The Corner

Politics & Policy

‘Comey’s Fizzle’

James Comey’s testimony right now may change how all of this plays, but I think his statement of fact yesterday suggests that the Democrats aren’t going to get what they want from him. I wrote about this today for Politico:

James Comey has an expectations problem.

By any reasonable standard, his testimony about his service under President Donald Trump and his cashiering would be damaging perhaps to the point of debilitating. But his account has been billed as Watergate and the Clinton impeachment rolled into one, another step toward Trump getting permanently helicoptered out of the White House in a Nixonian tableau, and by this unreasonable standard, Comey looks to be a fizzle.

Judging only by his statement for the record provided to the Senate Intelligence Committee (perhaps the live testimony will play differently), Comey doesn’t have Trump nailed for high crimes and misdemeanors. Rather, he has him dead to rights for amateurish and ham-handed scheming, which is not an impeachable offense.

The document has considerable entertainment value in its dead-pan account of a profound mismatch, a Washington buddy movie gone bad. It’s a tale of a bureaucratically agile and self-serving careerist matched against an institutionally ignorant and self-serving outsider. One is careful, memorializing every conversation and calculating his every more; the other is blundering around in the dark — and eventually blows the whole thing up.

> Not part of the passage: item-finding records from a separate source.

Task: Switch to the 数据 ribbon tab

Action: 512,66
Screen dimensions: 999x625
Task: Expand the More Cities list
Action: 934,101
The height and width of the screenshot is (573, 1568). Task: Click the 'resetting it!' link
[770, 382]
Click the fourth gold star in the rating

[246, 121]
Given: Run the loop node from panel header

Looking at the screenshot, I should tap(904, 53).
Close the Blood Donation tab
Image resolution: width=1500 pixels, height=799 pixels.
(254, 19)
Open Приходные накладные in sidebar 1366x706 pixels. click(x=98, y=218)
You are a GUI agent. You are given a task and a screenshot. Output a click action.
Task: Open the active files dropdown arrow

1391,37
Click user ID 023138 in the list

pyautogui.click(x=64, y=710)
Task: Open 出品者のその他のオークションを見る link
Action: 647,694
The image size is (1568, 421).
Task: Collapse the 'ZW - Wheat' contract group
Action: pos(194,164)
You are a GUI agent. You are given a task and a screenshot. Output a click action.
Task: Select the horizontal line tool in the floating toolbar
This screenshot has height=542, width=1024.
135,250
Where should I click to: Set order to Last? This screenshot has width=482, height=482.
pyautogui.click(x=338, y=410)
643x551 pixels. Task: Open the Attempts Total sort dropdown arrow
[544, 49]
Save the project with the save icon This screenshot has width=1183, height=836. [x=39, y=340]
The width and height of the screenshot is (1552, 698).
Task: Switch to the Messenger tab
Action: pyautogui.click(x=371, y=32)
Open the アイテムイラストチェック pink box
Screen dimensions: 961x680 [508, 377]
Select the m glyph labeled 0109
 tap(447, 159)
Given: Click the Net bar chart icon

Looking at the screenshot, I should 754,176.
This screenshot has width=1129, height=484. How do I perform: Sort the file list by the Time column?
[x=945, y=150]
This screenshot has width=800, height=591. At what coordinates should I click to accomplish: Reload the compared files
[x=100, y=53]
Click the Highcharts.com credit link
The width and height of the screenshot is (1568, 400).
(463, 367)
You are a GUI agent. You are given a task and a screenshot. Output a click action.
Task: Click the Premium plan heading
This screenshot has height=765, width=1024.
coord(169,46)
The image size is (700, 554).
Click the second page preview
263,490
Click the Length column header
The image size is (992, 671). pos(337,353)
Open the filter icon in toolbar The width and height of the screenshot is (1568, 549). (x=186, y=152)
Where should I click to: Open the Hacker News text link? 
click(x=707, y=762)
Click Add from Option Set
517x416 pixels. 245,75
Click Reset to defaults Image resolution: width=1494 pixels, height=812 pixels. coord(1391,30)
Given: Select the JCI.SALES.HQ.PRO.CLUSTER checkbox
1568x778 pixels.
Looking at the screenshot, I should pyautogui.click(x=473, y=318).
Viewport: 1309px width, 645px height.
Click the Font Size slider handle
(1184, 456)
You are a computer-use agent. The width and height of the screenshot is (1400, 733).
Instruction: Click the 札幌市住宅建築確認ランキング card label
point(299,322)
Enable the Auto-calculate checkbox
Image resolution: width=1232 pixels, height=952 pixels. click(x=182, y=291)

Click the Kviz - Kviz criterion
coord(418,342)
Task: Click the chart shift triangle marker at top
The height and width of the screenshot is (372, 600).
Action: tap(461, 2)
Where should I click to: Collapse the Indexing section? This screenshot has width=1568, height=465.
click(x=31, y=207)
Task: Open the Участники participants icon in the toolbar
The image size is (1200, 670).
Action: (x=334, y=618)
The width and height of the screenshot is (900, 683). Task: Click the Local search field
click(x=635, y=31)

The narrative that Democrats want to believe is that Trump is in so deep with the Russians that he took the incredible risk of firing his FBI director to cover his tracks. The picture in the Comey memo is instead of a president driven mad by the investigation, in particular by his inability to get the FBI director to say publicly that he isn’t under investigation — when, in fact, he isn’t under investigation.